CN102999605A

CN102999605A - Method and device for optimizing data placement to reduce data fragments

Info

Publication number: CN102999605A
Application number: CN2012104746888A
Authority: CN
Inventors: 谭玉娟; 沙行勉; 晏志超; 诸葛晴凤; 刘铎
Original assignee: Chongqing University
Current assignee: Chongqing University
Priority date: 2012-11-21
Filing date: 2012-11-21
Publication date: 2013-03-27

Abstract

The invention relates to a method and a device for optimizing data placement to reduce data fragments. The method comprises the following steps of: carrying out data partitioning on each file to be backed up, and determining a data block fingerprint of each data block to be backed up; organizing a plurality of continuous data blocks to be backed up into a data segment to be backed up; searching whether the data block same as that backed up by the backed-up data segment in the system as to each data block to be backed up in the data segment to be backed up, if not, judging the data block to be a non-repeated data block, entering a data reading and writing step, if so, judging the data block to be a repeated data block, and entering the next step; calculating the data redundancy locality of the data segment to be backed up and the backed-up data segment, and quantifying the data redundancy locality, if the value of the data redundancy locality is smaller than a preset threshold, entering the data reading and writing step, or else, entering the next step; and deleting the repeated data block shared by the data segment to be backed up and the backed-up data segment from the data segment to be backed up. According to the method disclosed by the invention, non-sequenced placement of the data and the data fragment are reduced; deterioration of the data fragment is slowed down under the premise of sacrificing a little of data compression ratio; and the reading and writing performance of the system is improved.

Description

A kind of method and apparatus of placing to reduce the data fragment by optimization data

Technical field

The invention belongs to the computer information storage technology field, be specifically related to a kind of method and apparatus of placing to reduce the data fragment by optimization data.

Background technology

Data de-duplication is a kind of senior data lossless compress technique, is mainly used in saving storage space required in the information storage and backup system.The ultimate principle that it is realized is that each file is cut into a plurality of continuous data blocks successively, and Single document is deleted with the repeating data piece that occurs between interior or a plurality of files, reduces data space with this.Existing most information storage and backup system all adopts this technology to carry out the optimization of storage space, saves data storage cost and handling cost.

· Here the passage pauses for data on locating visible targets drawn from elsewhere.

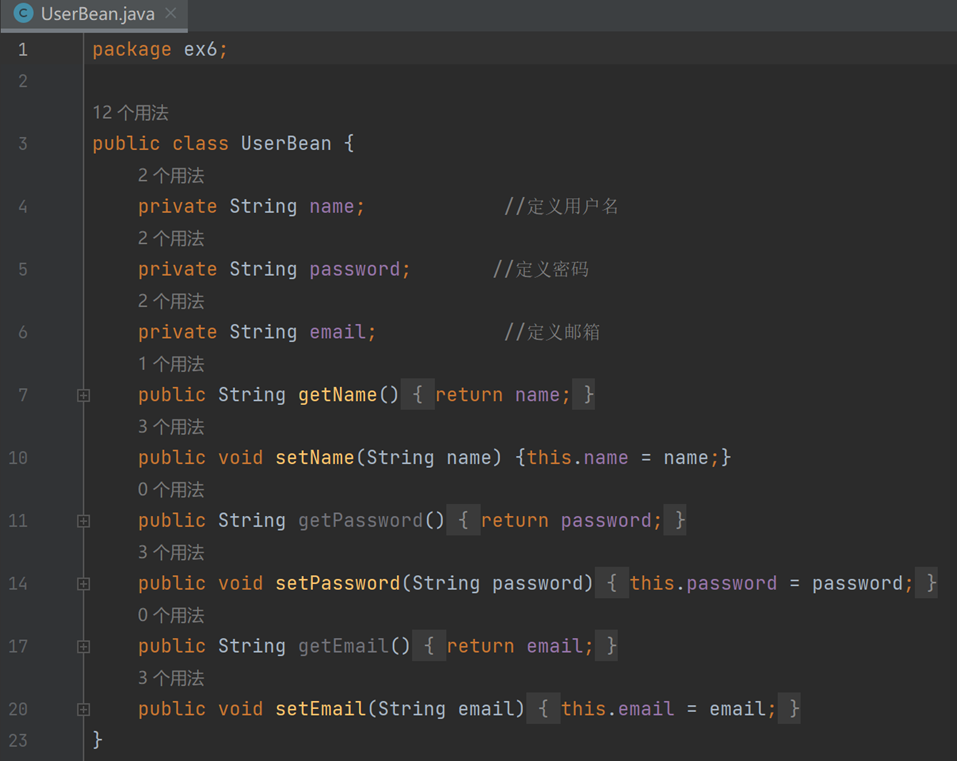Viewport: 957px width, 761px height.
Task: Expand the folded setEmail method
Action: 84,710
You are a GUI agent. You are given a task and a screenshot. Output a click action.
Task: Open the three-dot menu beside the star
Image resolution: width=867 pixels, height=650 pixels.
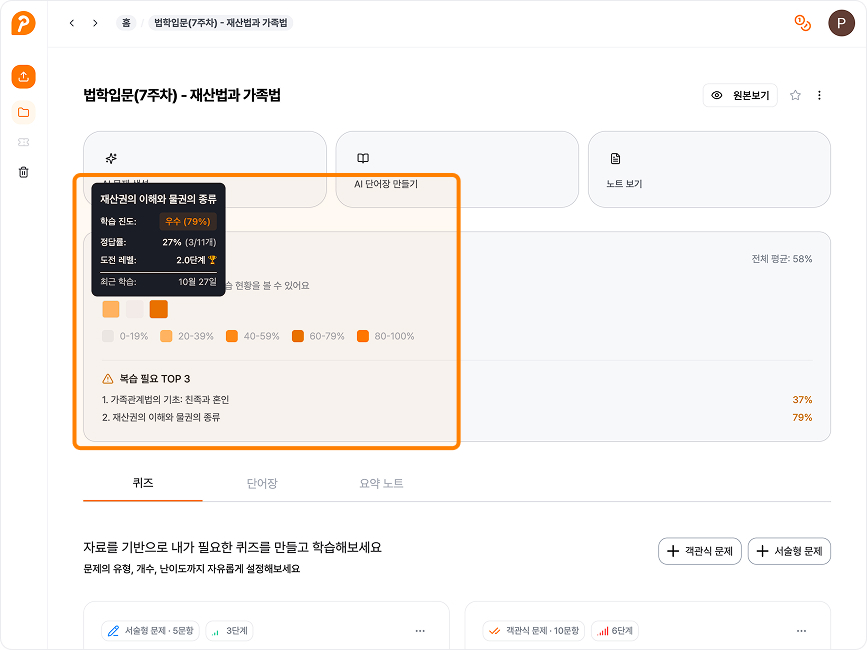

In having used the information storage and backup system of data de-duplication technology (referred to as data deduplication system), mainly exist two class data blocks.One class is the new data block that need to write disk, the another kind of repeating data piece that needs elimination.For new data block, they will sequentially write disk successively; And the repeating data piece of eliminating for needs, they will can not be repeated storage.Therefore, any one file to be backed up, the new data block that it comprises and repeating data piece can not store together, and the deposit position of repeating data piece is to be determined by the backup file of writing in the past these data blocks.This between a plurality of files the mechanism of elimination of duplicate data piece broken in the standby system in the past all data block sequential storage rule together with a backup file, cause the data block of a backup file can leave a plurality of different positions in, produce a plurality of data fragments.

The data de-duplication method of existing information storage and backup system is mainly paid close attention to the throughput that how to promote data compression rate and data de-duplication, do not consider because the deletion of repeating data piece can cause the non-order placement of data block and attract a lot of data fragments, and these data fragments can have a strong impact on the readwrite performance of data, cause the hydraulic performance decline of information storage and backup system.

Summary of the invention

Technical matters to be solved by this invention is exactly to reduce non-order placement and the data fragment of data, the deterioration of alleviation data fragment under the prerequisite of sacrificing few data compression rate, the readwrite performance of elevator system.

Solve the problems of the technologies described above, the invention provides a kind of method of placing to reduce the data fragment by optimization data, it may further comprise the steps:

Step 1 is carried out deblocking to each file to be backed up, and each data block to be backed up is asked for the data block fingerprint;

Step 2 is made into data segment to be backed up with a plurality of continuous data chunk to be backed up;

Step 3, for each data block to be backed up in the data segment to be backed up, whether have Backup Data section backed up identical data block, if do not have, then be non-repeating data piece if searching in system, enter step 6, if having, is the repeating data piece then, enters step 4;

Step 4 is calculated data segment to be backed up and the data redundancy locality of Backup Data section, with data redundancy locality quantification, if the value of this data redundancy locality enters step 6, otherwise enters step 5 less than predetermined threshold value;

Step 5, the repeating data piece that deletion data segment to be backed up and Backup Data section are shared from data segment to be backed up;

Step 6, data block successively order write disk.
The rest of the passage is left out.